There were plenty of curiosities along the way — an old truck perched on a hilltop with a rough wooden structure built onto its bed, facing east as if it had been parked there to watch the sunrise. Scattered across the landscape were off-grid homes with oversized water tanks, tilted solar panels, and tall antennas reaching for signal. I passed more than a few scenes I wanted to pull over and photograph, but I kept driving on purpose. Not every interesting thing needs to become a stop.
I continued toward Laughlin, Nevada, planning to overnight on the eastern side of Lake Mohave near Davis Dam. I’d found a BLM spot described as lakeside, open, and scenic. The sun was beginning to set when I rolled down the one-mile dirt road.

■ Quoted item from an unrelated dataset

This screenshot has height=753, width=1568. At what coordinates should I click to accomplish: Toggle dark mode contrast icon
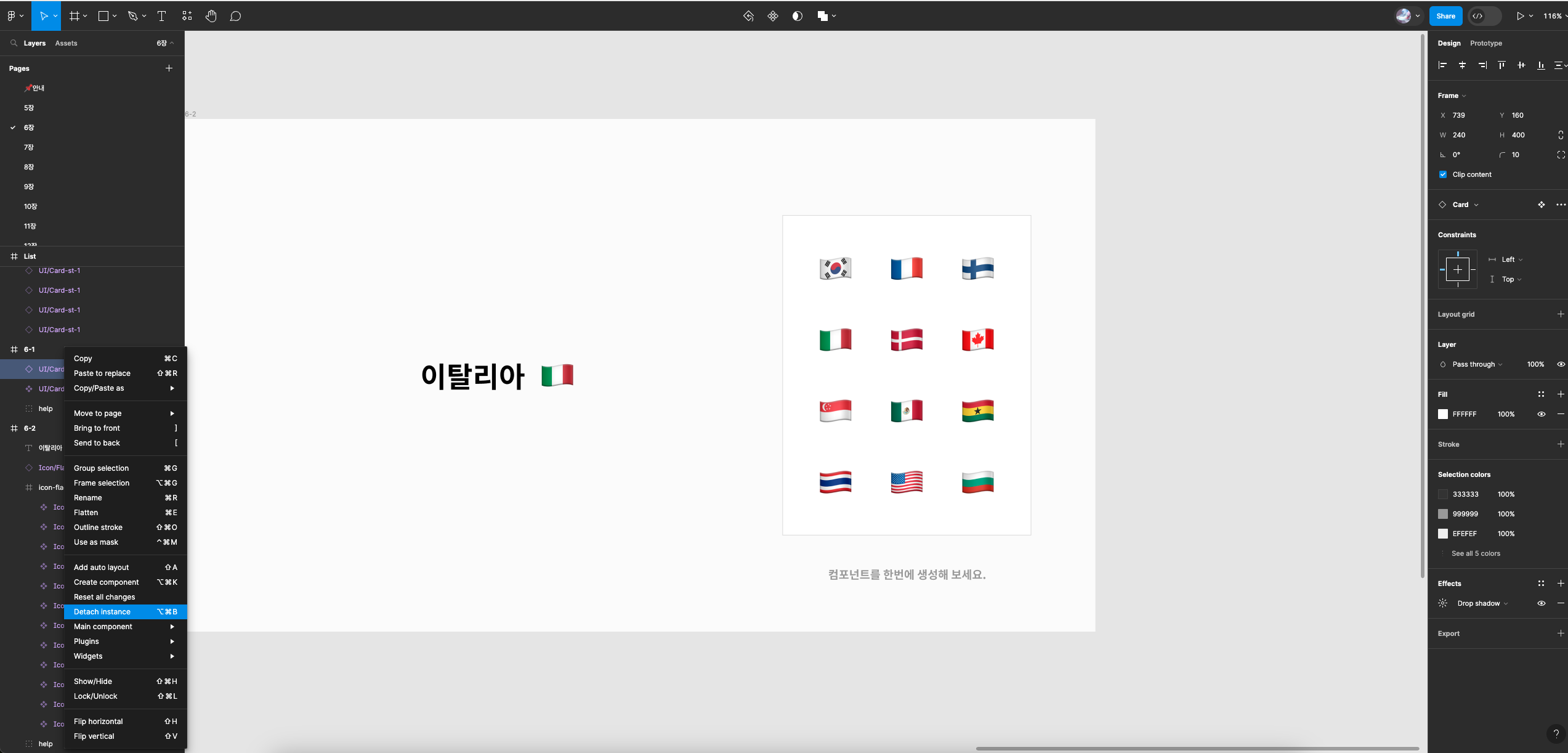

A large fifth-wheel trailer and a converted school bus were already there. They had arranged themselves in what I can only describe as a defensive formation — subtle, but intentional. The universal signal of “We were here first… and we’d prefer solitude.”
I walked over and introduced myself. We talked for about fifteen minutes about travel, routes, weather, and the usual road stories. Dan, the fifth-wheel owner, put his dogs inside and turned on an Avalanche hockey game. His friend from the bus was more conversational. When I mentioned I’d park along the side where it was clear, Dan reminded me he’d be leaving in the morning and needed room to get out.
There was plenty of room.
I asked what time he planned to head out. “Around 10 or 11,” he said.
I told him I’d be gone before he’d even had coffee.
He wasn’t exactly warm about it. I wasn’t exactly bothered. I parked neatly along the edge, well clear of any turning radius drama. Territory secured — peacefully. I made dinner, watched the last of the light fade over Lake Mohave, and was asleep by 9:30.
In the end, it was a beautiful spot. The desert doesn’t belong to any of us. Sometimes you just have to smile, park respectfully, and let the hockey game play on.